The very best pictures tend to show you some things, and leave other things open the imagination. Sometimes the picture will tell part of a story, and leave some things unclear, unstated. Sometimes a picture might invoke a feeling, but leave some aspects of that feeling open to interpretation. Sometimes it simply shows you a thing or a person, revealing some things but leaving you with questions and curiosity.

"Mona Lisa" shows us a woman, and gives us lots of information about her. Her dress and manner show us a lot of position and social class. Her expression leaves us wondering what she is thinking.

"The Steerage" shows us a lot of stuff about a ship, and about groups of people in social classes, but leaves us perhaps wondering what the man in the white hat sees, or is thinking.

"Nguyen Ngoc Loan executing a Viet Cong prisoner in Saigon" packs a LOT of very specific story into a single frame, but leaves us with a ton of questions.

The key with a really great picture is to balance what is shown, what is clear and obvious in the picture, with what is left unstated and ambiguous. If the picture simply tells us the whole story, it's informative but not very interesting. We won't come back to it. If the picture opens a can of questions, but tells us very little, it's frustrating and equally dull. The right balance of things which are shown, told, made clear, and things which are unknown, questions raised, ambiguities, that makes a nice meaty picture we'll come back to over and over.

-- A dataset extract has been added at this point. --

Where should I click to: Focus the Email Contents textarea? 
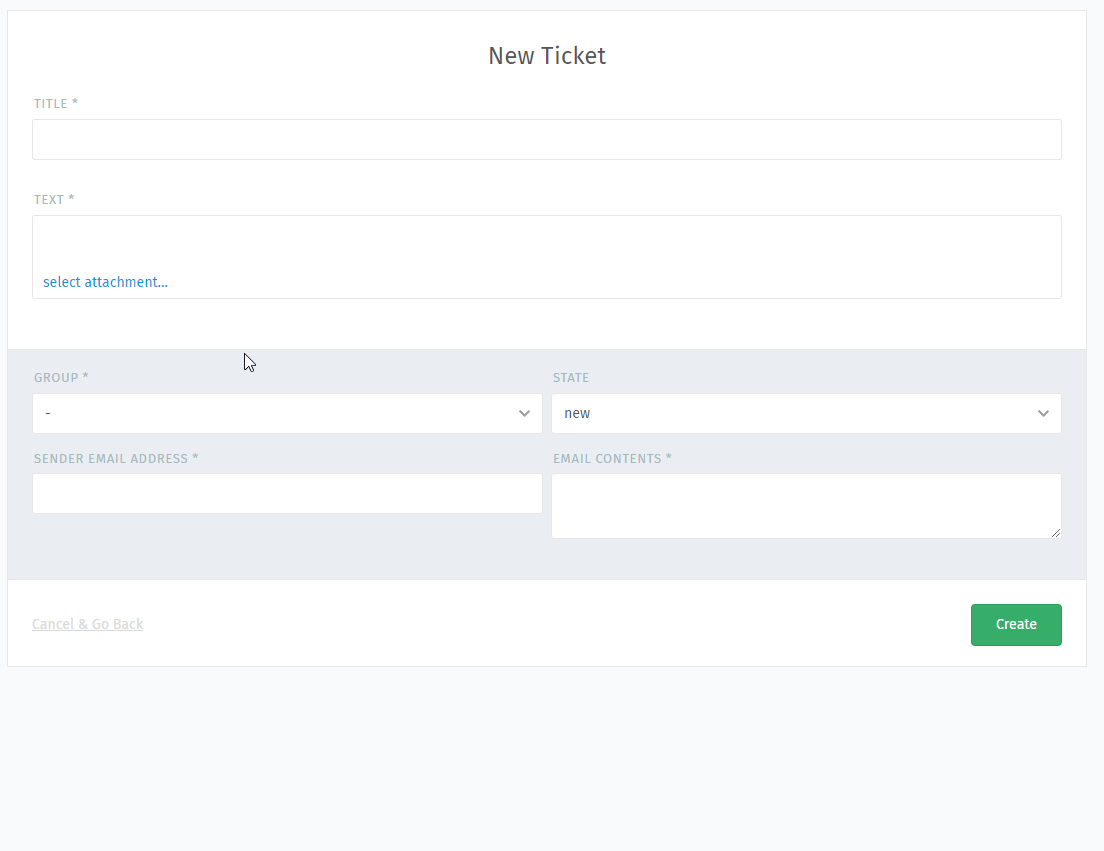806,506
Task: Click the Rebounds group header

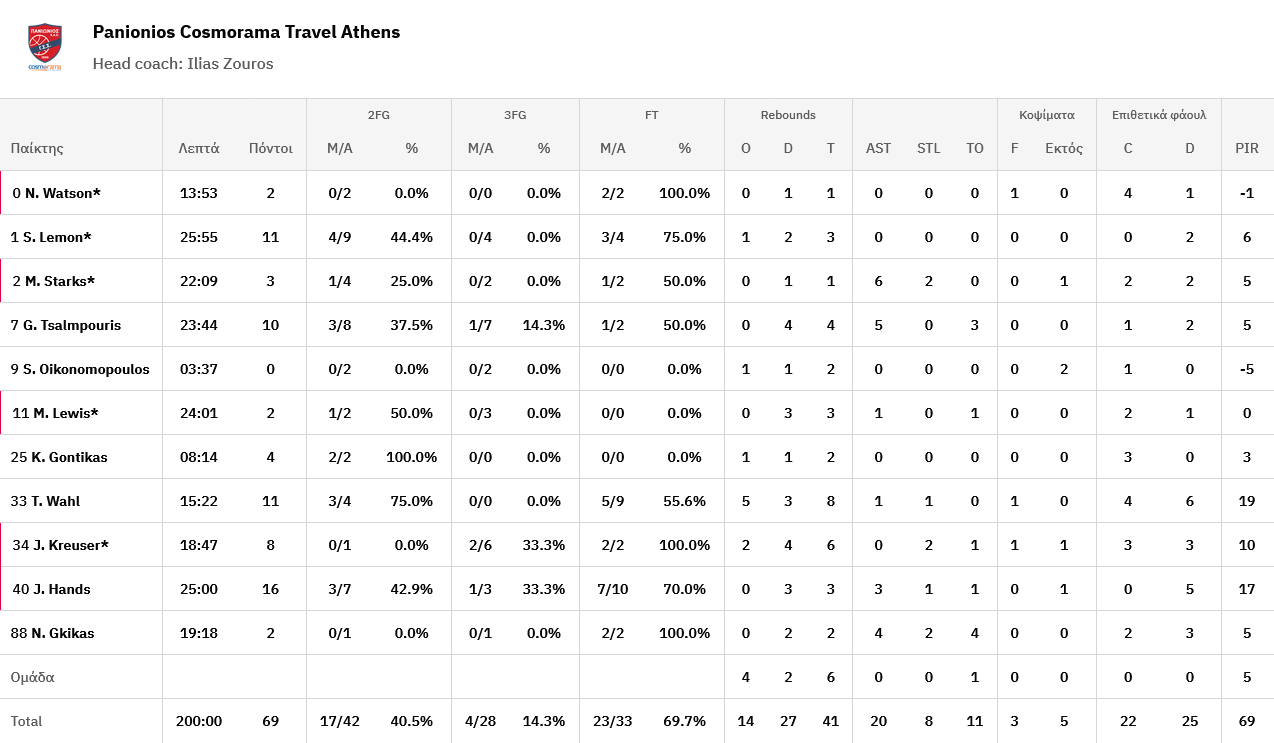Action: [788, 115]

Lots of pictures, though, are simply pretty. Or informative. Or mysterious. Some of them are even pretty good.
I once heard of a photograph that got kicked out of an art gallery for telling dirty jokes.
For me, photojournalism should tell a story while everything else should evoke a feeling.
The short answer is "no".

People who think a photo needs to "say" something irritate me. Most often, being a good image is enough.

Besides, if I want a photo to "say" something, and another person thinks it says something else, who's right?
I think sometimes it is hard to tell a story from a macro shot of an insect. Well except .... a smashed spider.